Still, the shift introduces another tension.

More heavy imports can compete with certain domestic shale barrels even while global oil prices rise.

Energy markets rarely move in straight lines.

STOCKS IN MOTION

A Tape Full Of Micro Signals

Broadcom rallied on its AI outlook, reinforcing the strength in infrastructure spending. Okta moved higher after strong results and improving product traction. Software broadly continued a rebound after a brutal start to the year.

Advertising platforms joined the move.

Trade Desk jumped after reports that OpenAI may explore advertising partnerships. Investors interpreted the headline as a reminder that AI still needs monetization pathways.

Retail looked mixed.

Burlington posted strong results and raised guidance, which investors rewarded. Victoria’s Secret and American Eagle struggled as investors focused on margins and free cash flow instead of revenue growth.

Airlines remained the obvious casualty of the oil spike.

When crude climbs, those balance sheets get examined quickly.

CLOSE

The Market Is Now Watching Two Clocks

By the closing bell the tape had settled into a clear question.

How long does the disruption last?

One clock belongs to energy.

If shipping through Hormuz stays constrained, oil keeps feeding inflation expectations. That pushes rate cuts further away and keeps pressure on equity valuations.

The second clock belongs to artificial intelligence.

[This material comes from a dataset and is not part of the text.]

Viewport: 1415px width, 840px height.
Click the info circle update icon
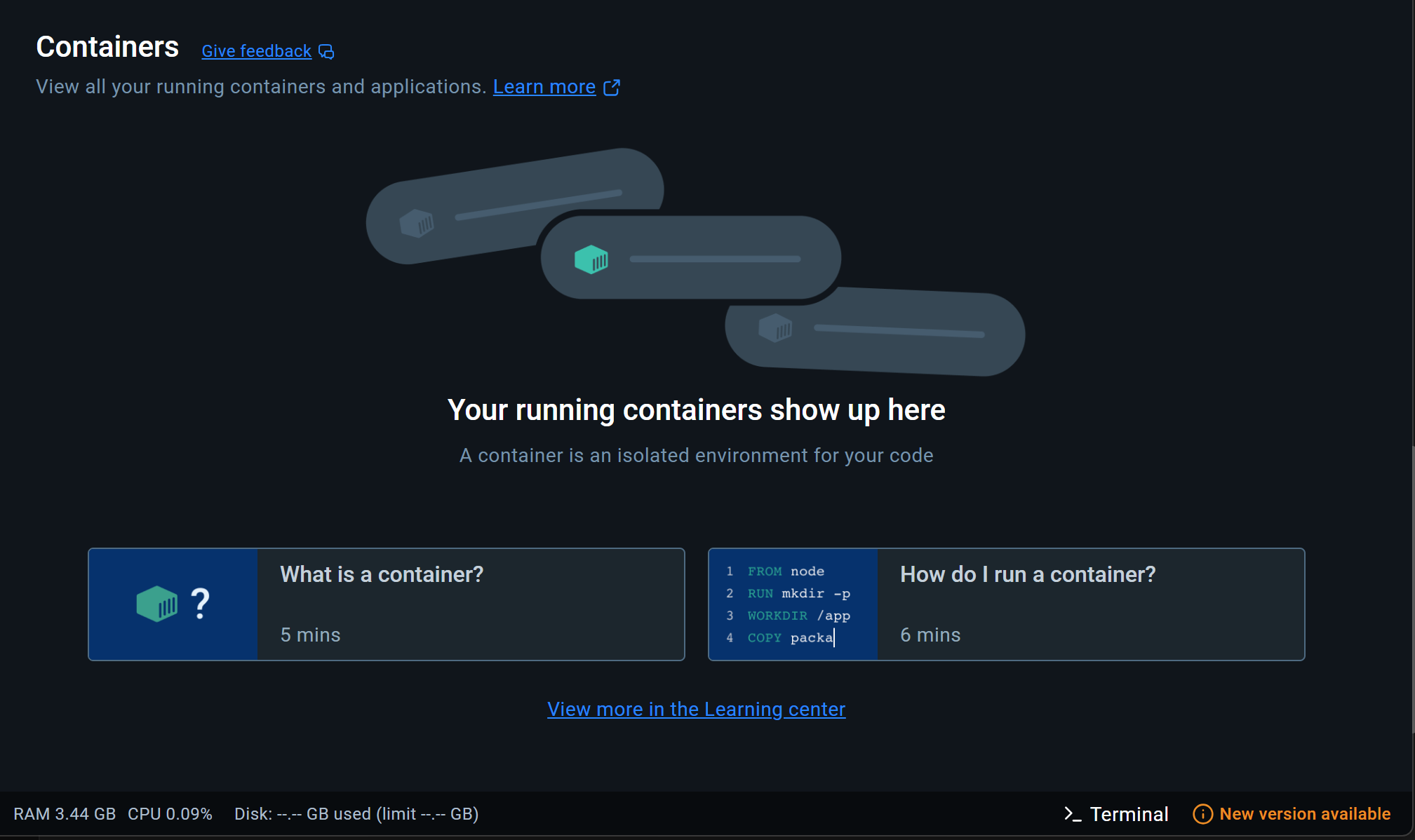tap(1202, 814)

Infrastructure spending is still expanding, but defense procurement is introducing new rules around partners, governance, and access.

Today’s session was about timing.

The market is trying to measure how long energy stays expensive and how long capital remains disciplined.

Until one of those clocks stops, the market keeps repricing the same equation: expensive energy and disciplined capital.